Polgara dejó de secar al niño y se volvió despacio para mirar a su marido con una expresión helada, aunque no del todo amenazadora.
—¿Decías algo? —le preguntó.
—Eh..., no cariño —se apresuró a responder él—. En realidad no. —Miró a Belgarath algo incómodo y se puso de pie—. Será mejor que traiga más leña para el fuego —dijo.
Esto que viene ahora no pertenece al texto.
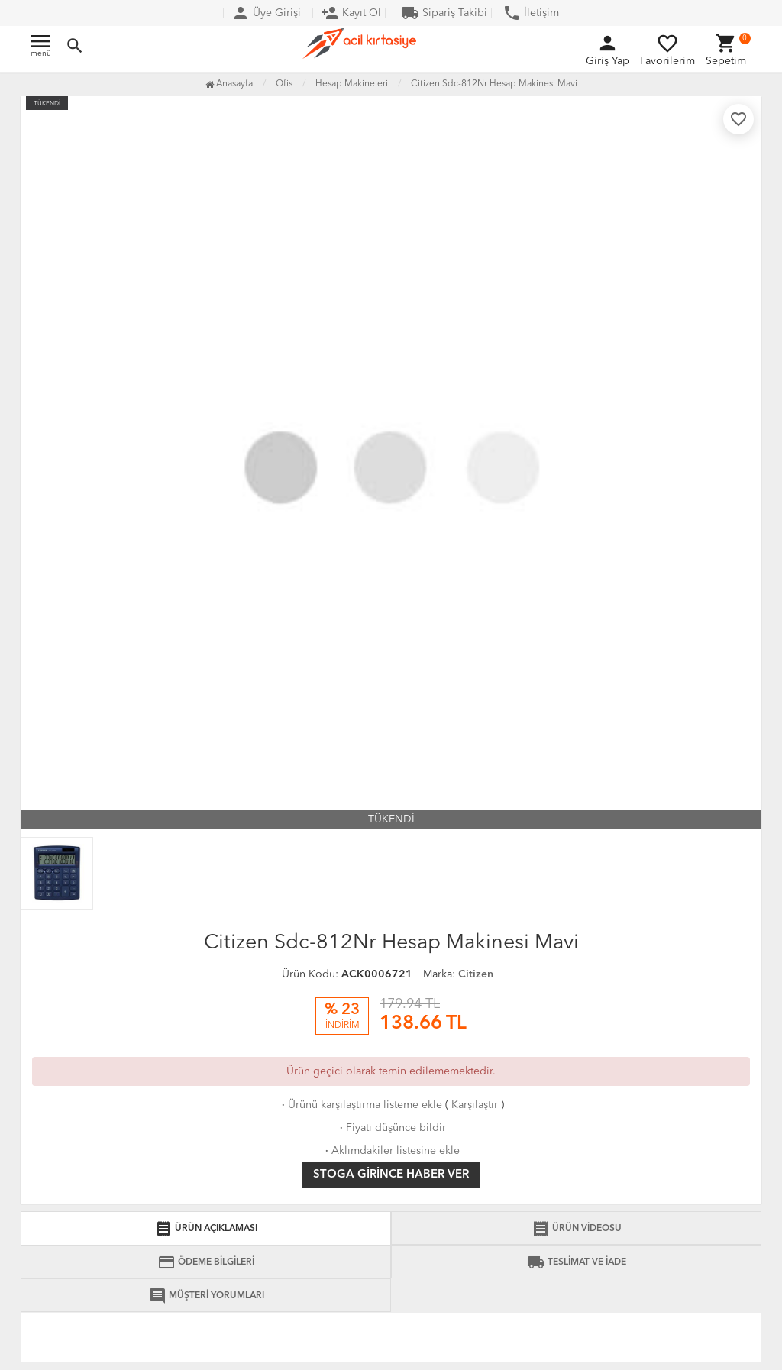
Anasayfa (229, 84)
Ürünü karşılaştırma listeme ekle (360, 1105)
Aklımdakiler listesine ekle (391, 1150)
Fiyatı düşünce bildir (391, 1128)
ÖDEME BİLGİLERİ (205, 1262)
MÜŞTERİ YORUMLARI (206, 1296)
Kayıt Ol (351, 13)
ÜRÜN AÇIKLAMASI (205, 1229)
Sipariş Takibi (444, 13)
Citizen (475, 974)
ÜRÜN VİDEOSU (577, 1229)
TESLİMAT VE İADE (576, 1262)
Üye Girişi (266, 13)
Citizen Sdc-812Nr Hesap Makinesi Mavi (494, 84)
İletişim (530, 13)
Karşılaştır (474, 1105)
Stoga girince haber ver (391, 1175)
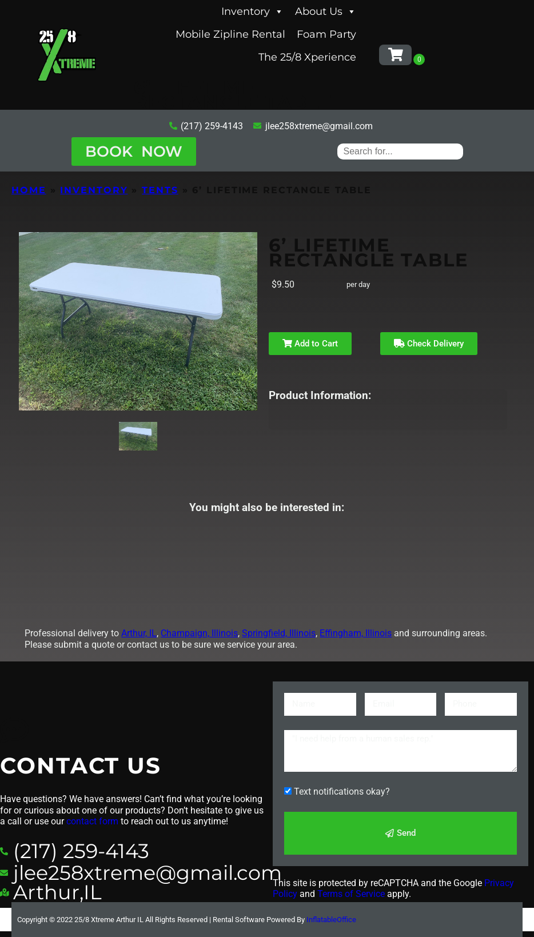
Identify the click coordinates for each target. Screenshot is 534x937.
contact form (92, 821)
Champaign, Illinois (199, 633)
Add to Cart (310, 343)
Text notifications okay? (342, 791)
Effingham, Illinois (356, 633)
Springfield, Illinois (279, 633)
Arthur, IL (139, 633)
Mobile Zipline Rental (230, 34)
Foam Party (326, 34)
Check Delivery (429, 343)
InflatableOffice (331, 919)
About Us (325, 11)
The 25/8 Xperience (307, 57)
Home (28, 190)
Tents (160, 190)
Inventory (252, 11)
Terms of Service (351, 893)
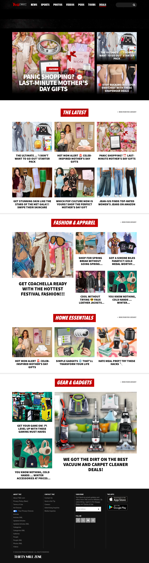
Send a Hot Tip (50, 501)
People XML (17, 540)
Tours (109, 24)
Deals (127, 24)
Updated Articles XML (21, 524)
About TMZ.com (19, 498)
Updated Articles (19, 521)
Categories (17, 527)
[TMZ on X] (17, 4)
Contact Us (49, 498)
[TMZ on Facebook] (14, 4)
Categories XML (19, 530)
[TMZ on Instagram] (26, 4)
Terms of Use (18, 504)
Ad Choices (17, 508)
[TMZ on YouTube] (88, 520)
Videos (75, 24)
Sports (35, 24)
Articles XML (18, 517)
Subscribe (98, 509)
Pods (92, 24)
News (17, 24)
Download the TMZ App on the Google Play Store (117, 507)
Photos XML (17, 543)
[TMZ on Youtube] (21, 4)
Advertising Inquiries (52, 508)
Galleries (16, 534)
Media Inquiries (50, 511)
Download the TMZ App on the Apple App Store (117, 499)
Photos (55, 24)
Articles (16, 514)
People (15, 537)
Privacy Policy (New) (20, 501)
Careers (47, 504)
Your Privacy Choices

La hechicera alzó una ceja y se volvió hacia su padre.
—¿Y bien? —preguntó.
El anciano parpadeó y su cara reflejó la más absoluta inocencia. La expresión de ella no cambió, pero el silencio se volvió siniestro y opresivo.
—¿Quieres que te eche una mano, Durnik? —sugirió Belgarath por fin, y también se puso de pie.
Luego los dos se fueron, dejando a Misión a solas con Polgara.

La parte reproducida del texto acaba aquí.